Sherlock stared at John for a moment before relaxing slightly, wings unfolding and flexing once again. The detective watched the light dance through his feathers with a curious look on his face. “I suppose, if I look at them objectively… If I try to see them as you do, my wings are fascinating,” he admitted softly. “I… I did not realize… Thank you, John.”
John nodded and turned his gaze to the sunset once more. “You’re welcome, Sherlock. Can you see how the sunset is beautiful too?”
Wrapping one wing around John’s shoulder, Sherlock merely hummed in agreement.
Chapter 22: Mad
I told her 'I’m angry,' but it’s more than that, more than I can say to Mrs. Hudson, at any rate. You’ve driven me mad, Sherlock, mad with pain and fury and loss.

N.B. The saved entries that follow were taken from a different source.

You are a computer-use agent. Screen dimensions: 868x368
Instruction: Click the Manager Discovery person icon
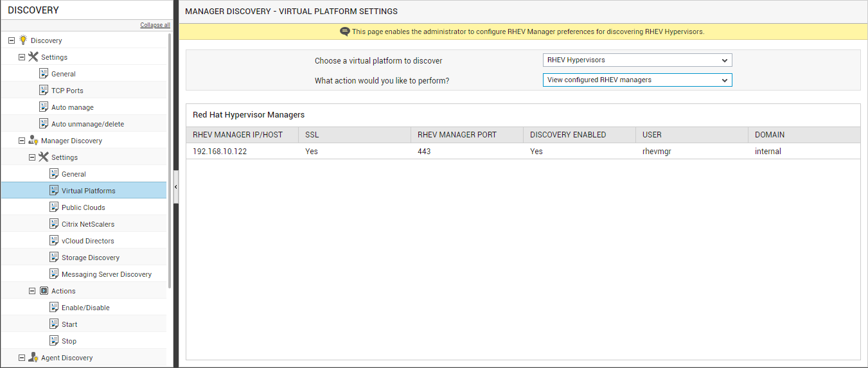tap(33, 140)
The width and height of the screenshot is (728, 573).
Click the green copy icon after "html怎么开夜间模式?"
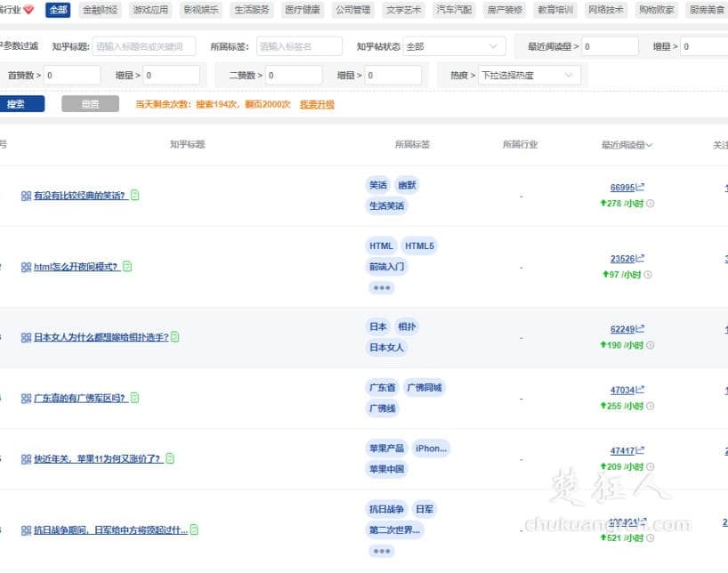coord(126,266)
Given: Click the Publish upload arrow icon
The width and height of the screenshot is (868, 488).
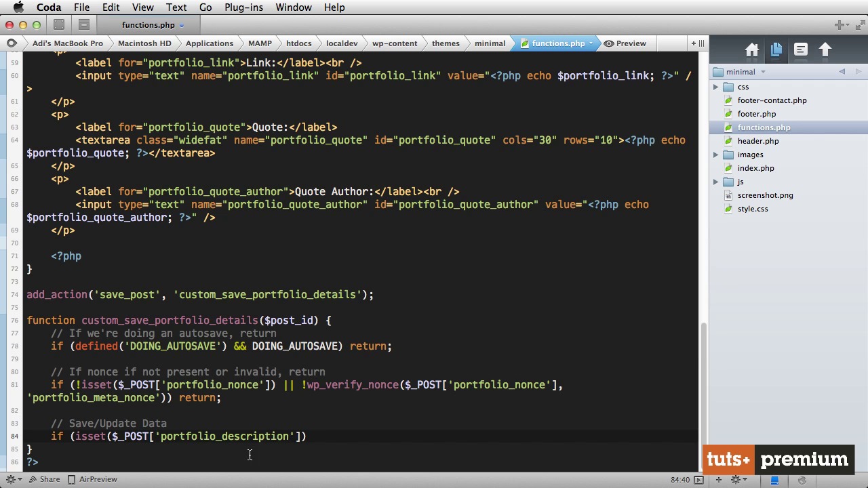Looking at the screenshot, I should point(825,50).
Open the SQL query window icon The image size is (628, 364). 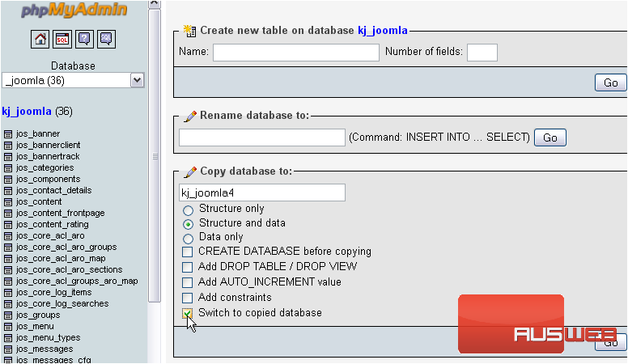point(62,39)
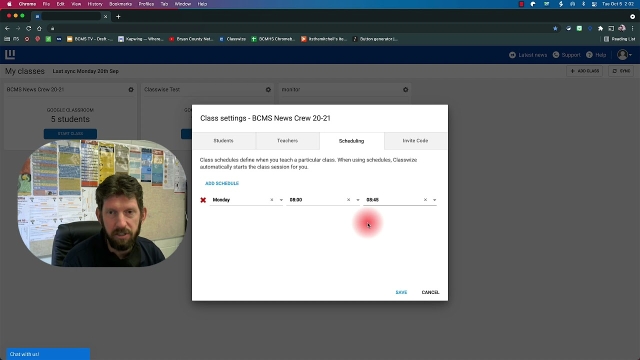640x360 pixels.
Task: Switch to the Invite Code tab
Action: [x=415, y=141]
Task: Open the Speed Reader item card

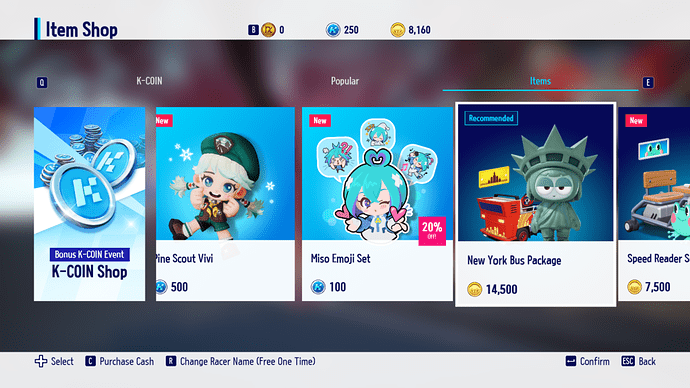Action: coord(654,204)
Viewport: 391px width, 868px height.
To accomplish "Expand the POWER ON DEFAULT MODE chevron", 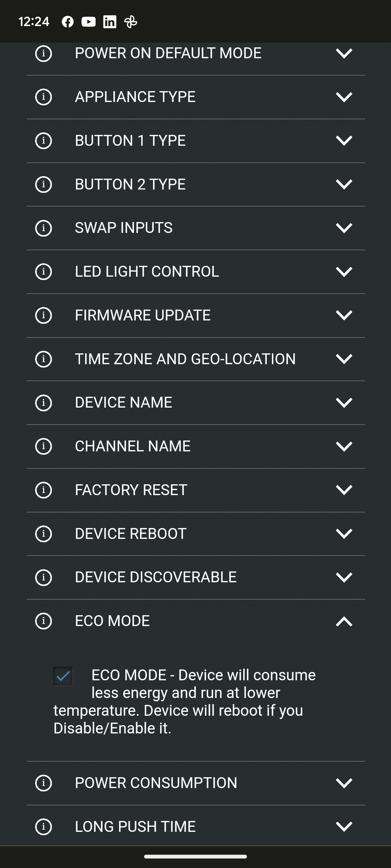I will click(344, 54).
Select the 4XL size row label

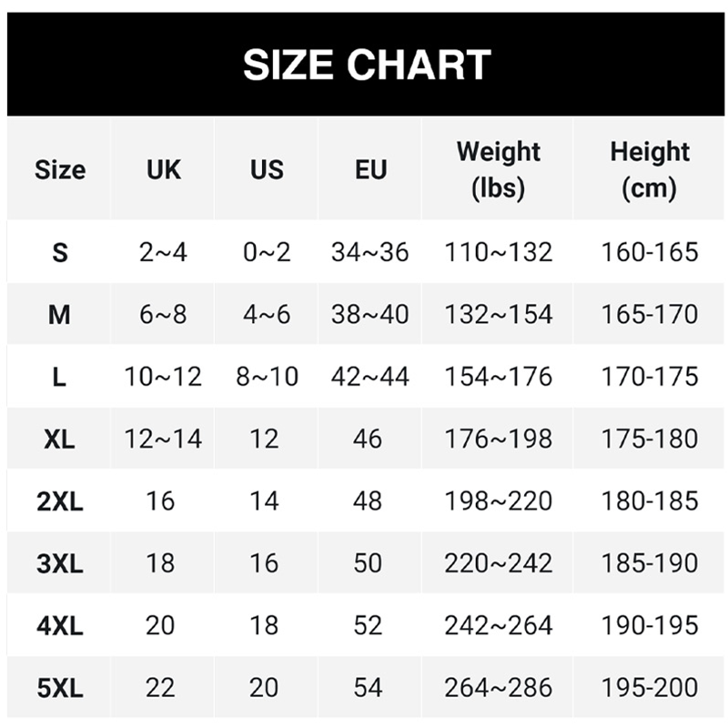[x=60, y=626]
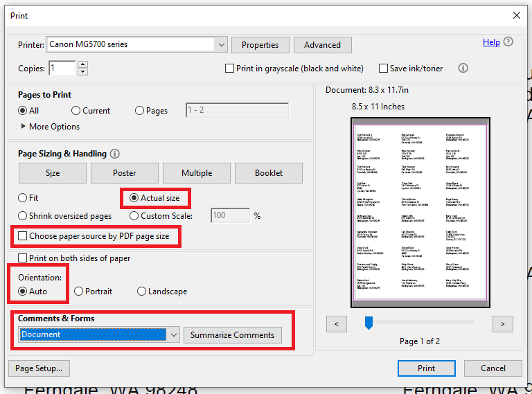Viewport: 532px width, 394px height.
Task: Go to the previous preview page arrow
Action: [x=336, y=323]
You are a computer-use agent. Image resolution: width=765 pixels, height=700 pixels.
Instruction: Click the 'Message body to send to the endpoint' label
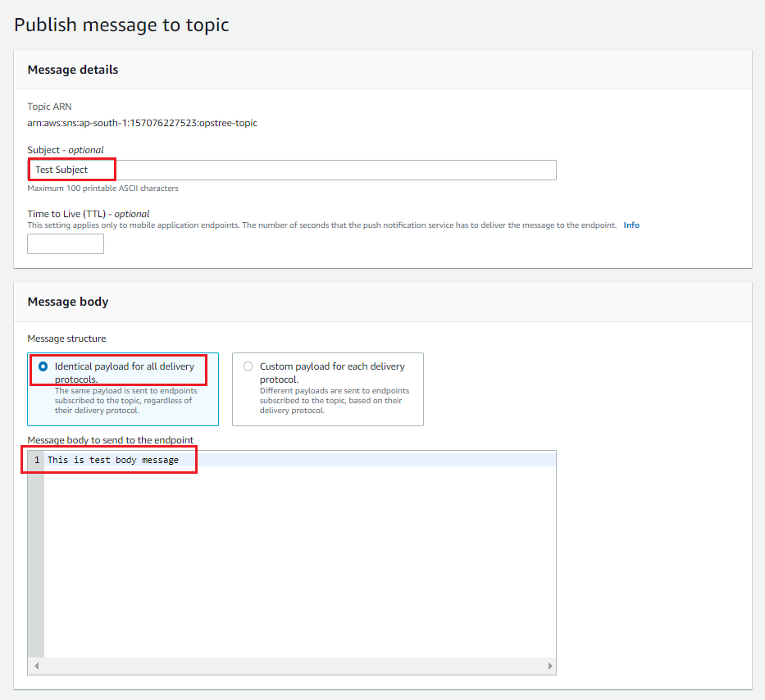pos(111,440)
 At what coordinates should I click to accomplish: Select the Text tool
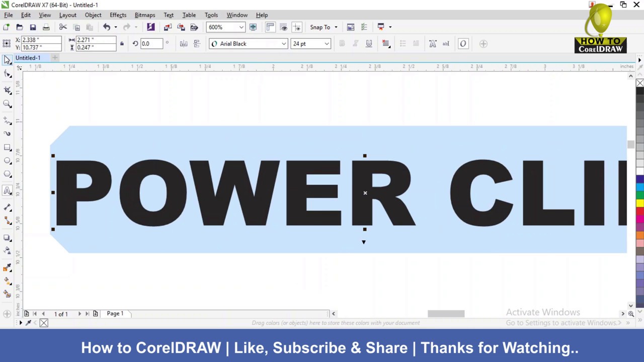pos(8,190)
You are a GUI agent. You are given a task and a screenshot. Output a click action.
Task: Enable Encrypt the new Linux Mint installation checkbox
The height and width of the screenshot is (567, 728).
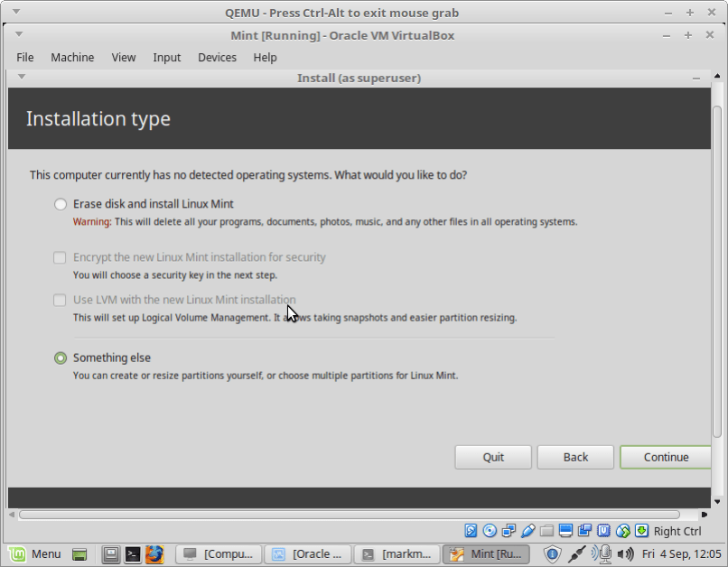coord(60,257)
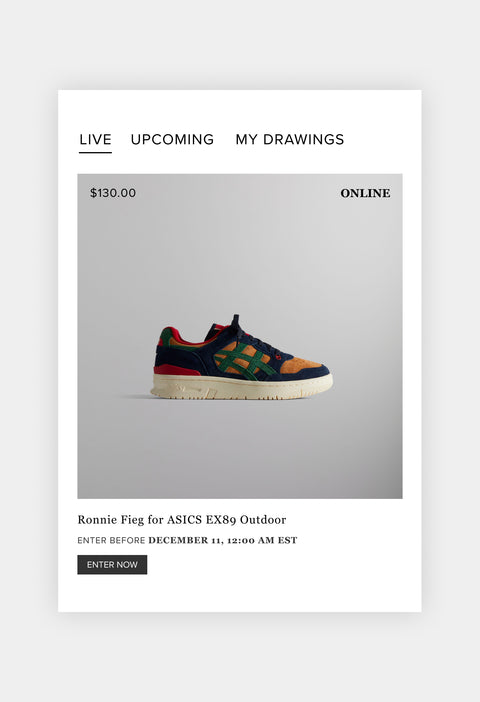Click the ENTER NOW button
The width and height of the screenshot is (480, 702).
112,565
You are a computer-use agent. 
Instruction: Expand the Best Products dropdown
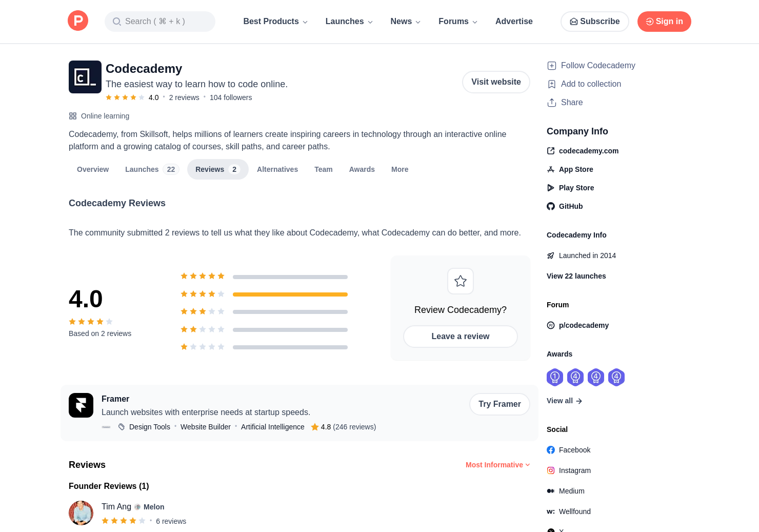(275, 22)
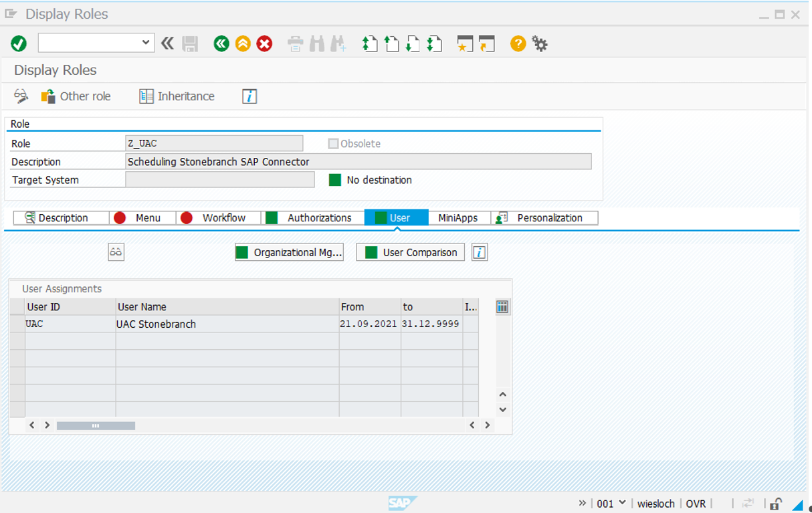Click the red Cancel icon
This screenshot has height=513, width=812.
pos(265,44)
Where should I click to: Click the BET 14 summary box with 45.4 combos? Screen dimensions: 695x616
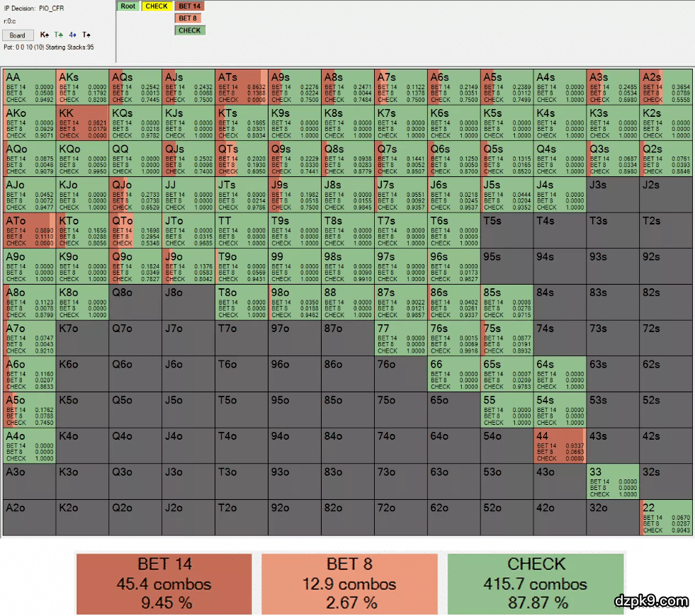tap(164, 583)
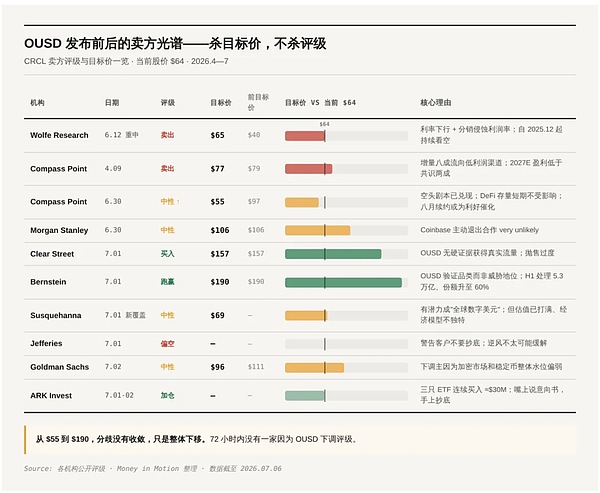Screen dimensions: 600x493
Task: Click the Wolfe Research row name
Action: pyautogui.click(x=59, y=135)
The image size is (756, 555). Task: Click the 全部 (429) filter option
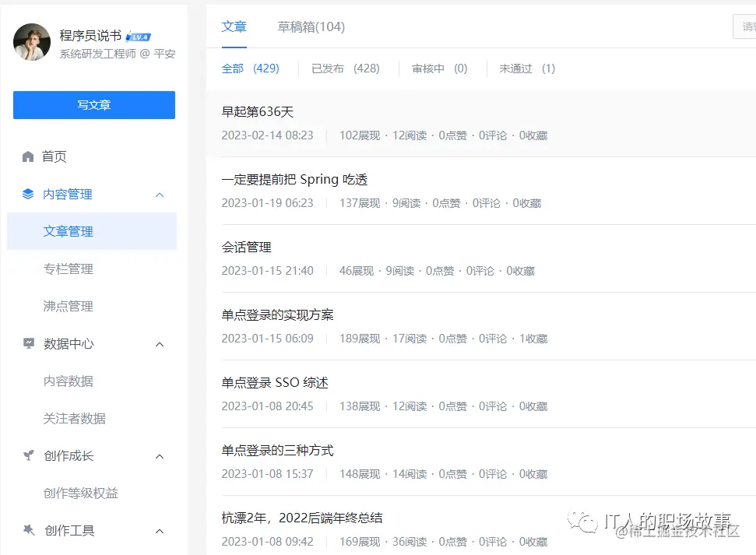(251, 68)
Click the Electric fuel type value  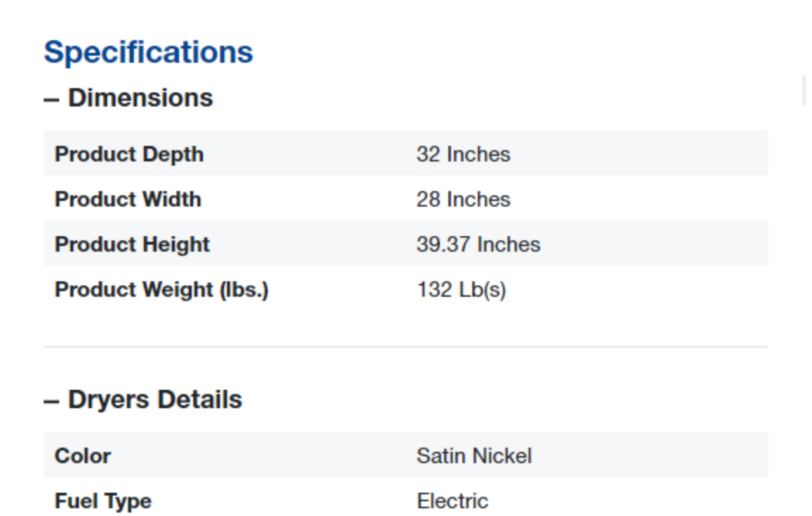(x=452, y=500)
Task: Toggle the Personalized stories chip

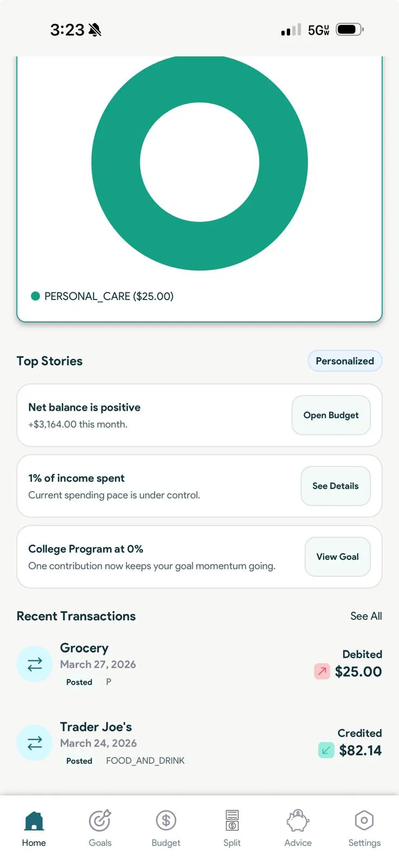Action: pyautogui.click(x=345, y=361)
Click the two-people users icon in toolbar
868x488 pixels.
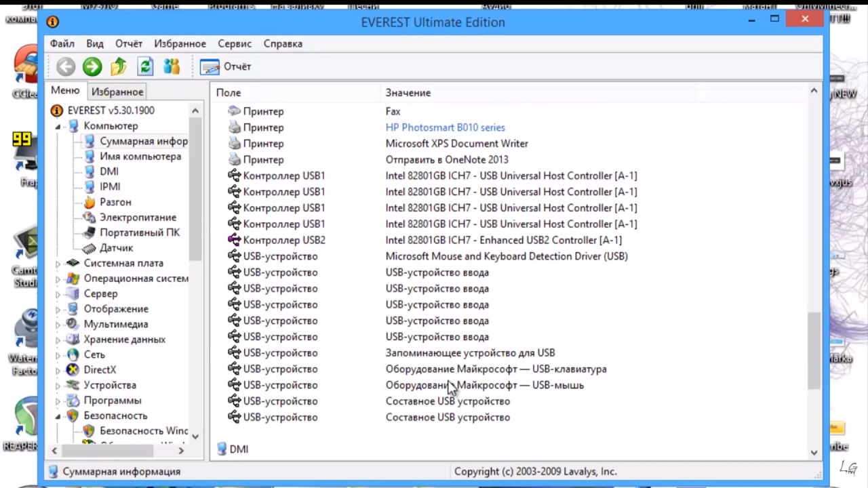[172, 66]
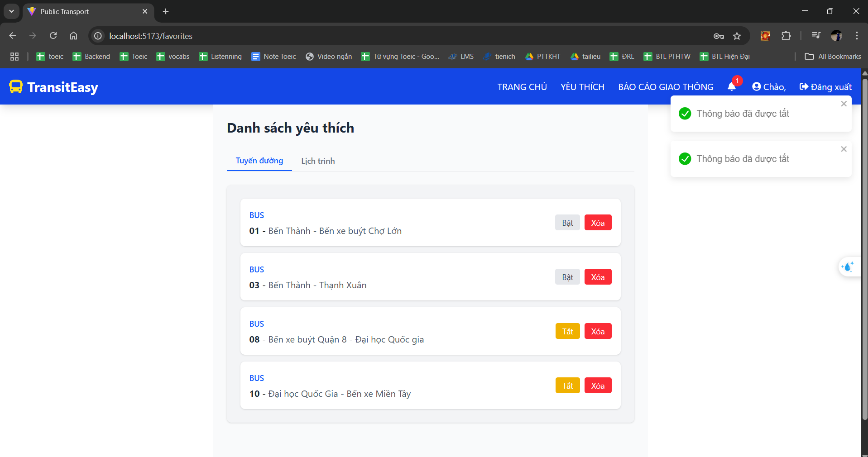Image resolution: width=868 pixels, height=457 pixels.
Task: Enable notifications for route 03
Action: (x=567, y=277)
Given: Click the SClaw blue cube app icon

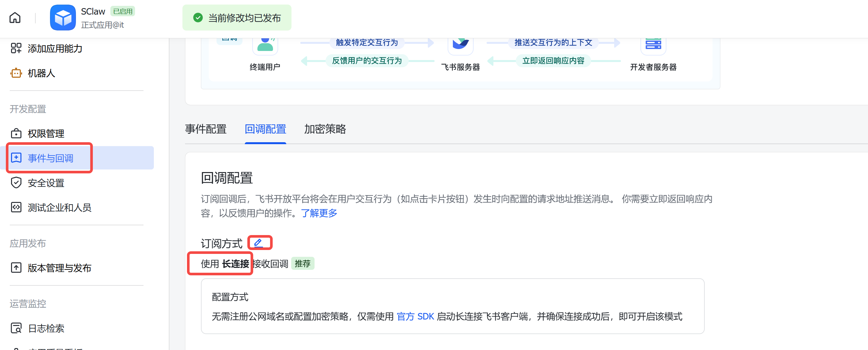Looking at the screenshot, I should tap(63, 18).
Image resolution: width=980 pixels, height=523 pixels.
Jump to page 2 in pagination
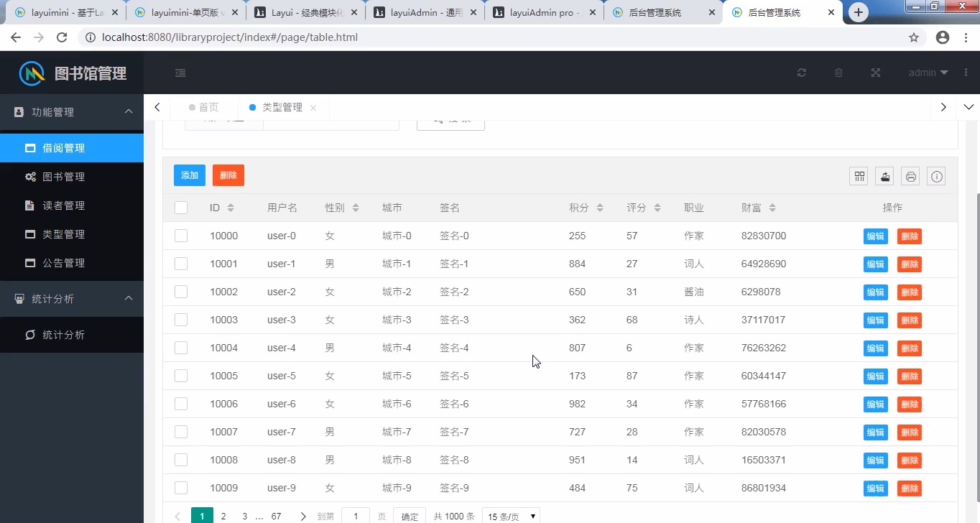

I did not know one person could cause me so much grief, but damn it Sherlock, I’m lost and I need you. I need you, you mad infuriating man. I need the fights and the danger and the insanity that you are apparently made of. You had no right to take that from me, no right to take away my sanity, no right to deprive me of you. You are not a fraud, Sherlock, and I think I hate you for believing the same lie the world is eating up right now. I’m angry, Sherlock, but the part that makes me the most furious is that if you come back I will forgive you without a second thought. People are convinced I must be mad to believe in you… I think I am.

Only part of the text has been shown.